Concept and Objectives:
The long-term, ultimate goal of the consortium carrying out this project is to introduce new and innovative technologies into the small aircraft aviation segment; everything from avionics, navigation up to aircraft manufacturing. This will be a completely new transportation system for small aircraft which will make it more available to everyone and should provide safe, “green” and affordable air transportation even under denser air traffic and more complex ATC in the future.
SAFAR will focus on the development of a future avionics architecture for small aircraft providing easy and safe control of the aircraft. SAFAR aims at a significant reduction of pilot workload and an increase of safety during all phases of flight and ground operations including take-off and landing. In order to achieve this, SAFAR will provide the aircraft with easy handling characteristics and flight envelope protection at any time. The pilot flies the aircraft mainly via a stick controller and throttle lever. Switching between flight control and flight guidance modes will be performed automatically by the system: transparent for the pilot.
Within the SAFAR project the consortium will set first steps in the direction of design, development and validation of an avionics architecture for future small aircraft (safe, cost efficient, extentable and scalable) which will lead the way for advanced low capacity air transportation (LCAT) systems.
Baseline of the SAFAR architecture will be an advanced safety critical, fault tolerant fly-by-wire platform applicable to LCAT aircraft. The platform will comprise computing resources, a human machine interface, a mainly satellite based fault tolerant attitude/navigation system and a safety critical electric power supply with all-electric actuators. In order to keep the handling characteristics of the aircraft as easy as possible and to avoid any pilot training cases, the fly-by-wire platform must maintain the same handling characteristics and flight protection features even in cases of platform failures. Significant functional degradations in the handling characteristics such as degradation to “direct law” are not acceptable. This requires an all time / full performance / full authority fly-by-wire platform without any mechanical backup. In order to cope with the challenge of “low-cost” for the LCAT category, synergies with advanced absolutely safety critical drive-by-wire platforms with 10E-9 safety capability from automotive developments based on fly-by-wire experience will be used.
The fly-by-wire platform will be developed as a safety critical all electric platform including all electric actuation. Therefore, new absolute safety critical electric power generation / distribution including strategies providing safe E-powerstorage in cases of emergency descent due to total engine loss (no ram air turbine will be used) including mechanisms for continuous accurate diagnostics of energy storage will be investigated. Energy management will provide sufficient emergency E-power-storage at any time. Electric fault tolerant actuation system complying with specific requirements of small A/C will have to be designed.

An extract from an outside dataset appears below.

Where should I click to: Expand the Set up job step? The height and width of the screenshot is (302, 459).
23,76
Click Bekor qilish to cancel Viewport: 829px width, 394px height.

Reliable and accurate position and attitude information is a fundamental requirement to enable autonomous control. For the SAFAR project a primarily GNSS based solution is identified as a promising solution to create a cost efficient and failure tolerant position and attitude sensor.
Future operation in environments of much increased traffic densities will need advances in ATM capabilities and operational practices. It will be mandatory that the present practice of tactical instructions by Air Traffic controlers using very busy radio channels is to be replaced by a strategic trajectory based ATM system. The recommendations of SESAR will be considered here.
The objectives of making A/C more affordable, reliable and greener, will be supported both directly and indirectly by SAFAR. It will allow advanced A/C design relying fully on active control, monitor and diagnostics functions. This will allow A/C designers to utilise mechanical safety margins optimally and thus to design more flexible and lighter structures. Also, natural dynamic stability will not be a constraint for A/C design any more. The design of a dynamically instable A/C allows a reduction of the induced drag due to an aft centre of gravity which results in a lower noise level and lower fuel consumption.
The fly-by-wire platform developed in this project will be the first to be certified according to CS23. Therefore a certification guideline for fly-by-wire / all electric small aircraft will be established in close cooperation with EASA. Up to now CS23 relevant for A/C considered here is not adapted for fly-by-wire control. So, clear criteria about the application of design assurance levels (DAL) as they are given in CS25 do not exist in CS23 and will be proposed.
Beyond the current research objectives it is the intention of the SAFAR consortium to provide a generic, enhanced and proven avionics architecture to the aeronautics community with a high degree of reuse of generic hardware and software components which will allow the implementation of advanced functionalities to small aircraft such as automatic takeoff and landing or automatic go-home and auto-land functionalities in case of emergency in the future. Advanced ATC and even ATM will be supported by maximum on-board automatism. Four dimensional flight vectoring as a result of the onboard ATM/FM shall be executed automatically.